* [Saved data entries]:
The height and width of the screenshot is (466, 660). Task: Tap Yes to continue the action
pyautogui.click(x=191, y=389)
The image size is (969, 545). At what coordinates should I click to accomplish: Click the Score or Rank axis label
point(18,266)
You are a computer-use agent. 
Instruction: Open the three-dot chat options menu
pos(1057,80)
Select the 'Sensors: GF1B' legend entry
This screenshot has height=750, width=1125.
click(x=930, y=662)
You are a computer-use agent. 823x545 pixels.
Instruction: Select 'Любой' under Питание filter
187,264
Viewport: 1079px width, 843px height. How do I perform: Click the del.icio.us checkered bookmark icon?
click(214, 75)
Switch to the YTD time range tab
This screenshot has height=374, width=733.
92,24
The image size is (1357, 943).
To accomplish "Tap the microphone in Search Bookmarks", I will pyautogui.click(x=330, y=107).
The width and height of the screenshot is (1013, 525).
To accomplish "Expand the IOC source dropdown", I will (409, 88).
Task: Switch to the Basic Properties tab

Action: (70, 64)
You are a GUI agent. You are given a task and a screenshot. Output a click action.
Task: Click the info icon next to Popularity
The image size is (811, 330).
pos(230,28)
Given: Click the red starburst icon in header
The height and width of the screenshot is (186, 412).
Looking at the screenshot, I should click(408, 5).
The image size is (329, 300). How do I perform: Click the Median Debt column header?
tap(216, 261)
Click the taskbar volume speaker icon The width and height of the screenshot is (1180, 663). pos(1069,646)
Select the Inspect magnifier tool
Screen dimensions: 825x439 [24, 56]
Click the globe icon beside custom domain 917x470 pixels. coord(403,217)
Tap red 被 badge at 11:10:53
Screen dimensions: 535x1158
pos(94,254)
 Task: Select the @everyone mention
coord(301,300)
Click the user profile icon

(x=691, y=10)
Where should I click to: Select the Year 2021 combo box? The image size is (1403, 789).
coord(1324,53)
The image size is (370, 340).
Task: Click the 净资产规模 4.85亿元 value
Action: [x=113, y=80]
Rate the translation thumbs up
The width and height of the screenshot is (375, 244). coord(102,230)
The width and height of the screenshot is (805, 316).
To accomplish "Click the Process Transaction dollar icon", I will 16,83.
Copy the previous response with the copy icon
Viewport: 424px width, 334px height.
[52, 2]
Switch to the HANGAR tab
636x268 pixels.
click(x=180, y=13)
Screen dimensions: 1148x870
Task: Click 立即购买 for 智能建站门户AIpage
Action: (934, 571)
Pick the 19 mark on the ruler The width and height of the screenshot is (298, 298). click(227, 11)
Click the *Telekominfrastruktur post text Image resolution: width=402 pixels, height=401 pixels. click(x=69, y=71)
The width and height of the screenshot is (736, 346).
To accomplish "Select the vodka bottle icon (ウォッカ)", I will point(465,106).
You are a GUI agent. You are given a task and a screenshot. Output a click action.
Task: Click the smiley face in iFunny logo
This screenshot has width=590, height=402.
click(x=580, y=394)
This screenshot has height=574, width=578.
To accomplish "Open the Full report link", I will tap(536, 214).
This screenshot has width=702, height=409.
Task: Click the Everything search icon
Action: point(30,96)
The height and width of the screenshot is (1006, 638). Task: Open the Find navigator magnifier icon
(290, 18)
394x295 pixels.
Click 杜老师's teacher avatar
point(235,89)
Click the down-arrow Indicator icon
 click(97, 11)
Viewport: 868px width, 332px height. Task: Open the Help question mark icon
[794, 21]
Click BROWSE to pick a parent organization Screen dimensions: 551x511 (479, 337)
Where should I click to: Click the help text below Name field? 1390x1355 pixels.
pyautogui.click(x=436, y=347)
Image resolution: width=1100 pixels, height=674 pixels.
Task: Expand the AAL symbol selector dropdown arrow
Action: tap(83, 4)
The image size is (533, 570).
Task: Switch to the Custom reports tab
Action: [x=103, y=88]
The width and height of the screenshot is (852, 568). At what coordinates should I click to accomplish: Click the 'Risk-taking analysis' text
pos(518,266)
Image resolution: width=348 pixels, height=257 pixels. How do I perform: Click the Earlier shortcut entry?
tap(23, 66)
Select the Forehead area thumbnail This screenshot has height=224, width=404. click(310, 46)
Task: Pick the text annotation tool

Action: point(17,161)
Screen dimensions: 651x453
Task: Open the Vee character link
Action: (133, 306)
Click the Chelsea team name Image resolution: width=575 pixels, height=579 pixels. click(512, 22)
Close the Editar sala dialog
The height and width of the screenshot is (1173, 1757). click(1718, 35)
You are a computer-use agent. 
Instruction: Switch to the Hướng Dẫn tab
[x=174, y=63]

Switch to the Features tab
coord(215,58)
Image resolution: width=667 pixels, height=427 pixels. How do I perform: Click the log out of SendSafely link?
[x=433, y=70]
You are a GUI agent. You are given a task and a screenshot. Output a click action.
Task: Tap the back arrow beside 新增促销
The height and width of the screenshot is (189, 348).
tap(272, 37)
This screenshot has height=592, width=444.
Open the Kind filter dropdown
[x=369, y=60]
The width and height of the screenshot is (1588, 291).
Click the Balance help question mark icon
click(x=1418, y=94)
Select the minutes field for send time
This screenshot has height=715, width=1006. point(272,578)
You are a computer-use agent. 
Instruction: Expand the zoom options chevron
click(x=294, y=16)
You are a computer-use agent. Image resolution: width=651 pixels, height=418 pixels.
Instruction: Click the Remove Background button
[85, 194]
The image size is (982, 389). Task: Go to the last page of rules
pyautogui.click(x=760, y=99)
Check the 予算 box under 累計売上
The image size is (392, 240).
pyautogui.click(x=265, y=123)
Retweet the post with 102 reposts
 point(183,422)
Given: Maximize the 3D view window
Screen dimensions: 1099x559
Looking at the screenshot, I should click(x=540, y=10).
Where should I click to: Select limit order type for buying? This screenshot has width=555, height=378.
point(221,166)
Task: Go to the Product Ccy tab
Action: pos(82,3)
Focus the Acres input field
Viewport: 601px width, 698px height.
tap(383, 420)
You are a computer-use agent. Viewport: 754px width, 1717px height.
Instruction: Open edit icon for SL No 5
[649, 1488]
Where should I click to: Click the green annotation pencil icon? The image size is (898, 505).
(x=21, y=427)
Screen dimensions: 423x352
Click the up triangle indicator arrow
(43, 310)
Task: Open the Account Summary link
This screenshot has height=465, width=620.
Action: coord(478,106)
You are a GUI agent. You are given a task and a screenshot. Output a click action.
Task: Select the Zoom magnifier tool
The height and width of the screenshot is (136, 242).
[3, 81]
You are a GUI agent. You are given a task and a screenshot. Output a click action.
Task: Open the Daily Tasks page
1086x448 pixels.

* [What the exercise asks]:
Each line above is to be restated exactly.

* [Solution for this problem]:
The height and width of the screenshot is (466, 660). Task: Tap Yes to continue the action
pyautogui.click(x=191, y=389)
The image size is (969, 545). At what coordinates should I click to accomplish: Click the Score or Rank axis label
point(18,266)
You are a computer-use agent. 
Instruction: Open the three-dot chat options menu
pos(1057,80)
Select the 'Sensors: GF1B' legend entry
This screenshot has height=750, width=1125.
click(x=930, y=662)
You are a computer-use agent. 823x545 pixels.
Instruction: Select 'Любой' under Питание filter
187,264
Viewport: 1079px width, 843px height. How do I perform: Click the del.icio.us checkered bookmark icon?
click(214, 75)
Switch to the YTD time range tab
This screenshot has height=374, width=733.
92,24
The image size is (1357, 943).
To accomplish "Tap the microphone in Search Bookmarks", I will pyautogui.click(x=330, y=107).
The width and height of the screenshot is (1013, 525).
To accomplish "Expand the IOC source dropdown", I will (409, 88).
Task: Switch to the Basic Properties tab

Action: (70, 64)
You are a GUI agent. You are given a task and a screenshot. Output a click action.
Task: Click the info icon next to Popularity
The image size is (811, 330).
pos(230,28)
Given: Click the red starburst icon in header
The height and width of the screenshot is (186, 412).
Looking at the screenshot, I should click(408, 5).
The image size is (329, 300). How do I perform: Click the Median Debt column header?
tap(216, 261)
Click the taskbar volume speaker icon The width and height of the screenshot is (1180, 663). pos(1069,646)
Select the Inspect magnifier tool
Screen dimensions: 825x439 [24, 56]
Click the globe icon beside custom domain 917x470 pixels. coord(403,217)
Tap red 被 badge at 11:10:53
Screen dimensions: 535x1158
pos(94,254)
 Task: Select the @everyone mention
coord(301,300)
Click the user profile icon

(x=691, y=10)
Where should I click to: Select the Year 2021 combo box? The image size is (1403, 789).
coord(1324,53)
The image size is (370, 340).
Task: Click the 净资产规模 4.85亿元 value
Action: [x=113, y=80]
Rate the translation thumbs up
The width and height of the screenshot is (375, 244). coord(102,230)
The width and height of the screenshot is (805, 316).
To accomplish "Click the Process Transaction dollar icon", I will 16,83.
Copy the previous response with the copy icon
Viewport: 424px width, 334px height.
[52, 2]
Switch to the HANGAR tab
636x268 pixels.
click(x=180, y=13)
Screen dimensions: 1148x870
Task: Click 立即购买 for 智能建站门户AIpage
Action: (934, 571)
Pick the 19 mark on the ruler The width and height of the screenshot is (298, 298). click(227, 11)
Click the *Telekominfrastruktur post text Image resolution: width=402 pixels, height=401 pixels. click(x=69, y=71)
The width and height of the screenshot is (736, 346).
To accomplish "Select the vodka bottle icon (ウォッカ)", I will point(465,106).
You are a GUI agent. You are given a task and a screenshot. Output a click action.
Task: Click the smiley face in iFunny logo
This screenshot has width=590, height=402.
click(x=580, y=394)
This screenshot has height=574, width=578.
To accomplish "Open the Full report link", I will tap(536, 214).
This screenshot has width=702, height=409.
Task: Click the Everything search icon
Action: point(30,96)
The height and width of the screenshot is (1006, 638). Task: Open the Find navigator magnifier icon
(290, 18)
394x295 pixels.
Click 杜老师's teacher avatar
point(235,89)
Click the down-arrow Indicator icon
 click(97, 11)
Viewport: 868px width, 332px height. Task: Open the Help question mark icon
[794, 21]
Click BROWSE to pick a parent organization Screen dimensions: 551x511 (479, 337)
Where should I click to: Click the help text below Name field? 1390x1355 pixels.
pyautogui.click(x=436, y=347)
Image resolution: width=1100 pixels, height=674 pixels.
Task: Expand the AAL symbol selector dropdown arrow
Action: tap(83, 4)
The image size is (533, 570).
Task: Switch to the Custom reports tab
Action: [x=103, y=88]
The width and height of the screenshot is (852, 568). At what coordinates should I click to accomplish: Click the 'Risk-taking analysis' text
pos(518,266)
Image resolution: width=348 pixels, height=257 pixels. How do I perform: Click the Earlier shortcut entry?
tap(23, 66)
Select the Forehead area thumbnail This screenshot has height=224, width=404. click(310, 46)
Task: Pick the text annotation tool

Action: point(17,161)
Screen dimensions: 651x453
Task: Open the Vee character link
Action: (133, 306)
Click the Chelsea team name Image resolution: width=575 pixels, height=579 pixels. click(512, 22)
Close the Editar sala dialog
The height and width of the screenshot is (1173, 1757). click(1718, 35)
You are a computer-use agent. 
Instruction: Switch to the Hướng Dẫn tab
[x=174, y=63]

Switch to the Features tab
coord(215,58)
Image resolution: width=667 pixels, height=427 pixels. How do I perform: Click the log out of SendSafely link?
[x=433, y=70]
You are a GUI agent. You are given a task and a screenshot. Output a click action.
Task: Tap the back arrow beside 新增促销
The height and width of the screenshot is (189, 348).
tap(272, 37)
This screenshot has height=592, width=444.
Open the Kind filter dropdown
[x=369, y=60]
The width and height of the screenshot is (1588, 291).
Click the Balance help question mark icon
click(x=1418, y=94)
Select the minutes field for send time
This screenshot has height=715, width=1006. point(272,578)
You are a computer-use agent. 
Instruction: Expand the zoom options chevron
click(x=294, y=16)
You are a computer-use agent. Image resolution: width=651 pixels, height=418 pixels.
Instruction: Click the Remove Background button
[85, 194]
The image size is (982, 389). Task: Go to the last page of rules
pyautogui.click(x=760, y=99)
Check the 予算 box under 累計売上
The image size is (392, 240).
pyautogui.click(x=265, y=123)
Retweet the post with 102 reposts
 point(183,422)
Given: Maximize the 3D view window
Screen dimensions: 1099x559
Looking at the screenshot, I should click(x=540, y=10).
Where should I click to: Select limit order type for buying? This screenshot has width=555, height=378.
point(221,166)
Task: Go to the Product Ccy tab
Action: pos(82,3)
Focus the Acres input field
Viewport: 601px width, 698px height.
tap(383, 420)
You are a computer-use agent. Viewport: 754px width, 1717px height.
Instruction: Open edit icon for SL No 5
[649, 1488]
Where should I click to: Click the green annotation pencil icon? The image size is (898, 505).
(x=21, y=427)
Screen dimensions: 423x352
Click the up triangle indicator arrow
(43, 310)
Task: Open the Account Summary link
This screenshot has height=465, width=620.
Action: coord(478,106)
You are a GUI agent. You are given a task and a screenshot. Output a click action.
Task: Select the Zoom magnifier tool
The height and width of the screenshot is (136, 242).
[3, 81]
You are a GUI agent. You are given a task and a screenshot. Output a click action.
Task: Open the Daily Tasks page
1086x448 pixels.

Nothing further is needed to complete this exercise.